# Do you have any advice for installing a trench drain?



## jmr106 (Apr 3, 2016)

*EDIT: So this pretty much posted in the wrong forum and I can't move it. :-\*

Water goes under the crawlspace door when it rains a lot. The yard slopes towards the house a little, but it isn't worth regrading the yard and only goes under the crawlspace door. The rest of the crawlspace stays dry. Rubblestone foundation sitting on top of the ground. Nothing below ground. 

So, I propose to put in a trench drain under the crawlspace door and run it to the corner of the house about 10 feet away. At the corner of the house, there is a little drop-off slope where the yard on the side of the house is maybe 7-8 inches lower. 

So my questions are kind of interesting:

This probably needs at least a 2.5 inch slope for 10 feet. How do install it in the ground to look flat and yet slope? Most drains that I see are level with the ground.

Drain will be set in concrete to prevent the drain from floating. I don't want to use gravel. Can I just dig a trench and put some concrete in first, then the drain on top or is that an odd way to do it?

Once the drain is installed, there would be the house on one side and the dirt on the other. How do I try to keep a lot of dirt from washing in since the dirt in the yard would be level with the top of the drain?

Photo of the area where the drain would run: https://preview.ibb.co/khdQTa/upload.jpg

You can see the drop-off, but I'll have to build that area up towards the end a little bit, because they just put some kind of concrete/rocks there and there isn't much dirt within the last foot or so at the corner.

DATASET CONTENT
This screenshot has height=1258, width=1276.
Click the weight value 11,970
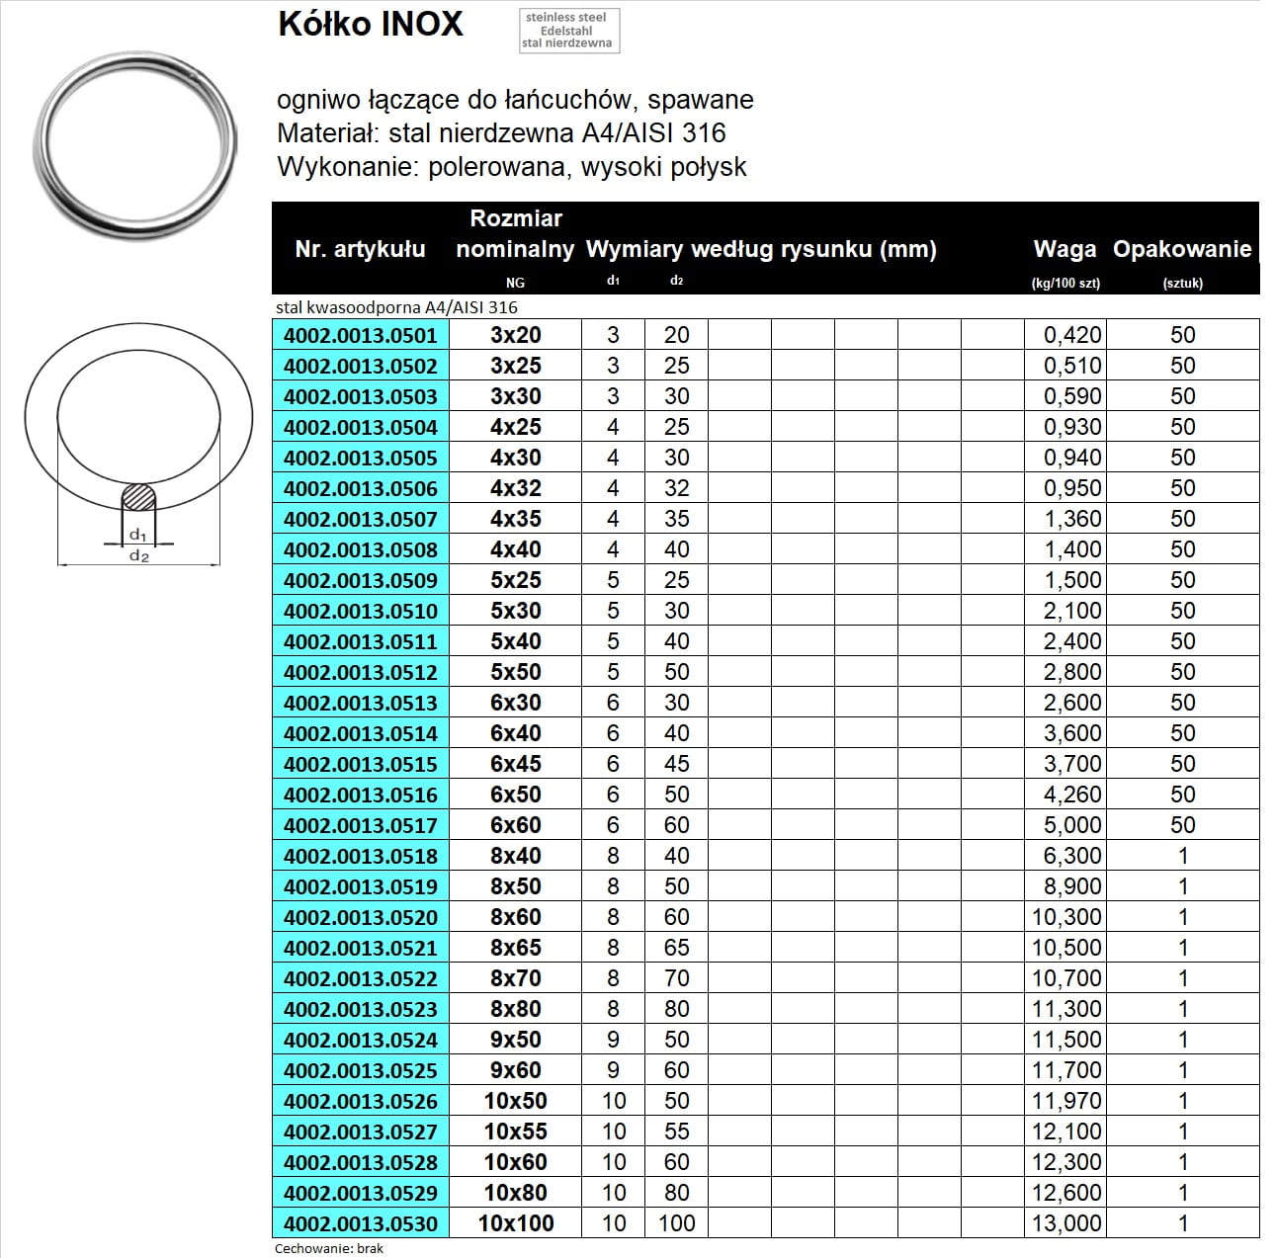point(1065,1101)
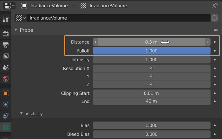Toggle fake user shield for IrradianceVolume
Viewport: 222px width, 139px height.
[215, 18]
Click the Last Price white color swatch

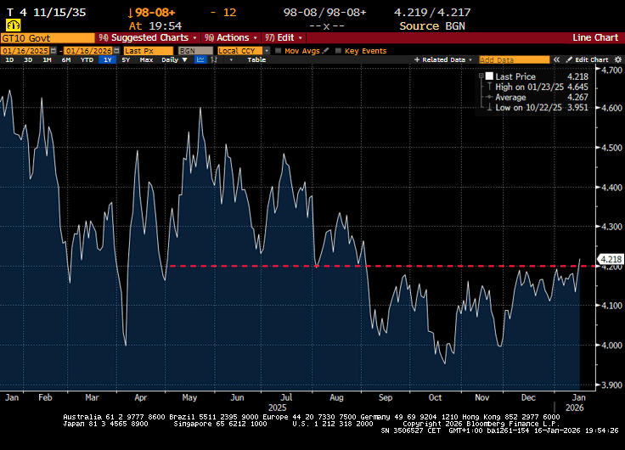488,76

--

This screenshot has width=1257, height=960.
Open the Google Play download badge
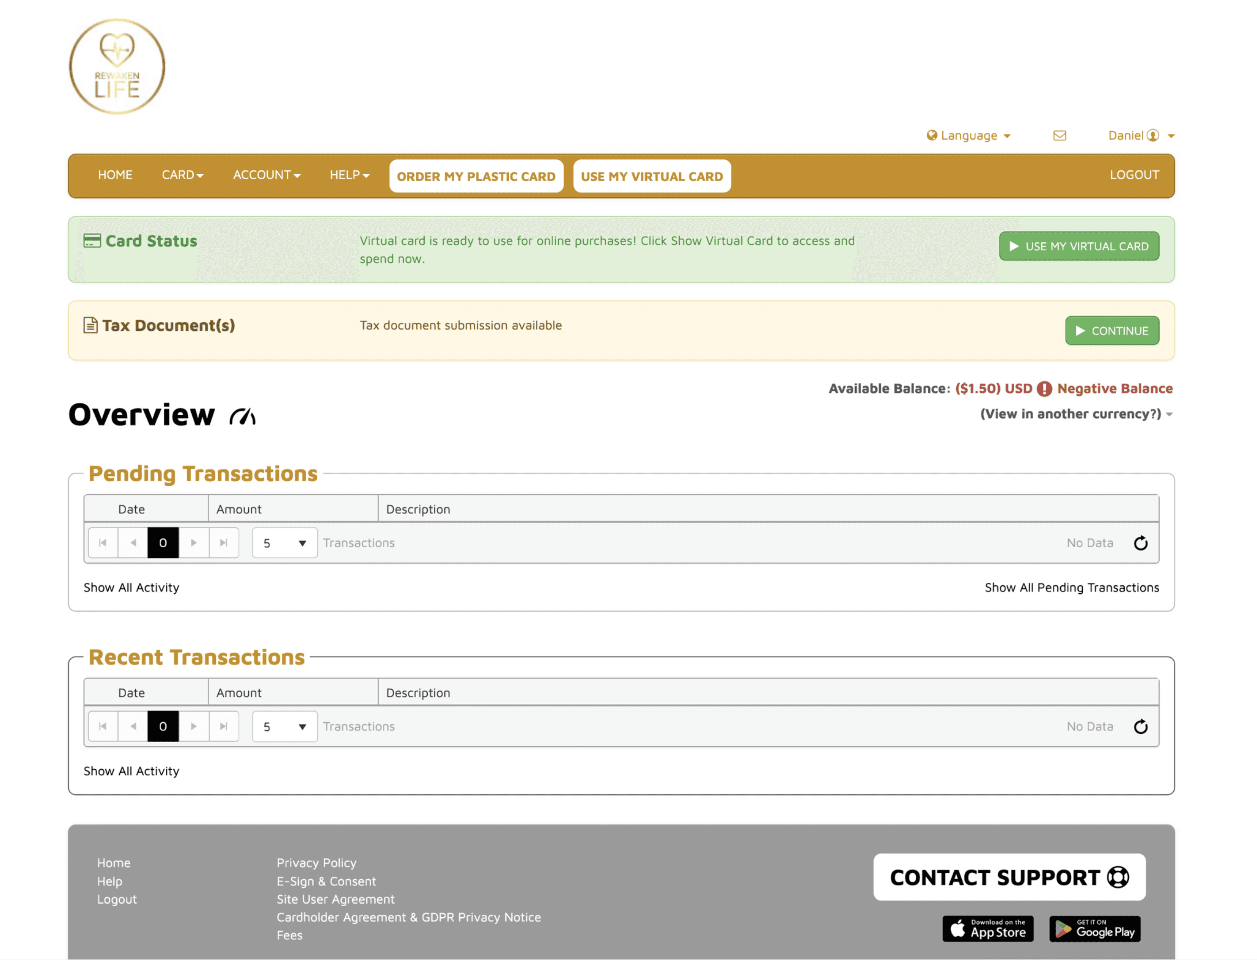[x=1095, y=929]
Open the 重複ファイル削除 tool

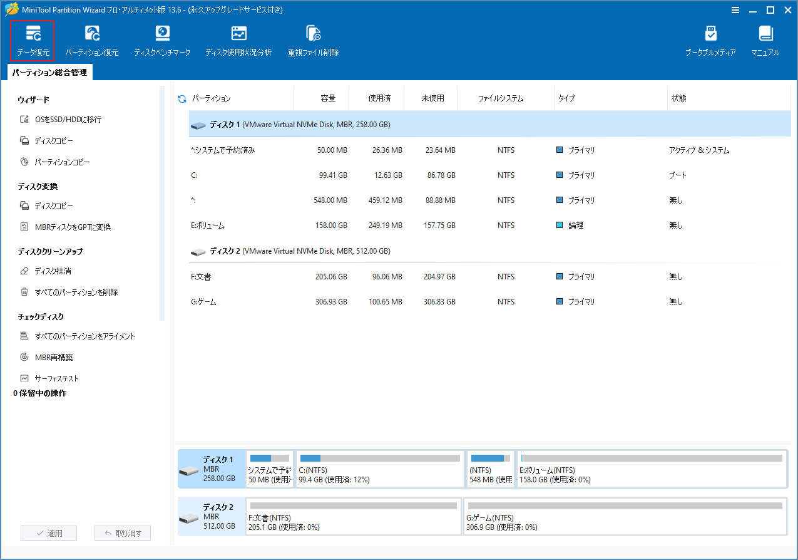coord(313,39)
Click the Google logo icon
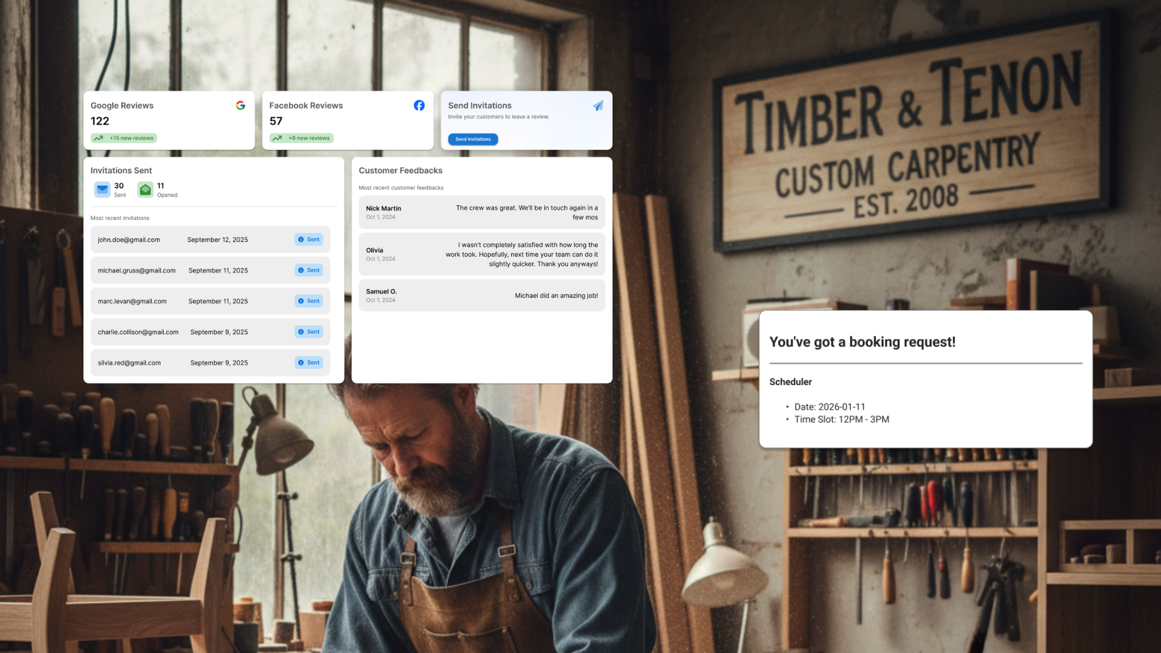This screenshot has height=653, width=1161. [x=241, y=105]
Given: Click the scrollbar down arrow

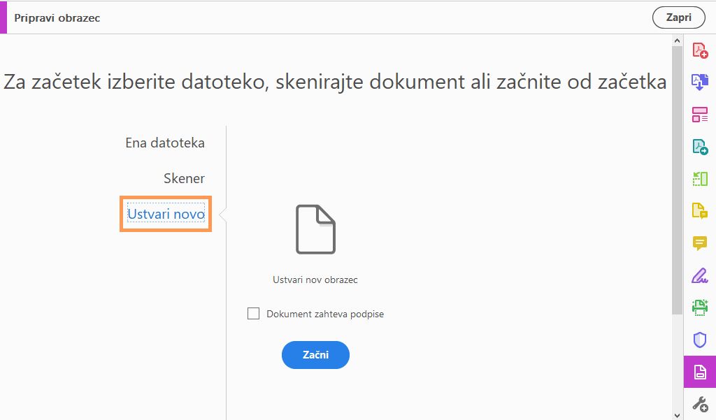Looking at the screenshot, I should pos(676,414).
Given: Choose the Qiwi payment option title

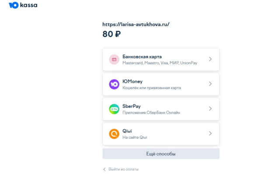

CHALLENGE A
According to the trench drain thread, about how much lower is the yard on the side of the house at the corner?
CHALLENGE B
Repeat word for word the stretch of the trench drain thread from "Drain will be" through "way to do it?".
The entries are separate material and are not part of the trench drain thread.

FULL ANSWER A
Maybe 7-8 inches lower.

FULL ANSWER B
Drain will be set in concrete to prevent the drain from floating. I don't want to use gravel. Can I just dig a trench and put some concrete in first, then the drain on top or is that an odd way to do it?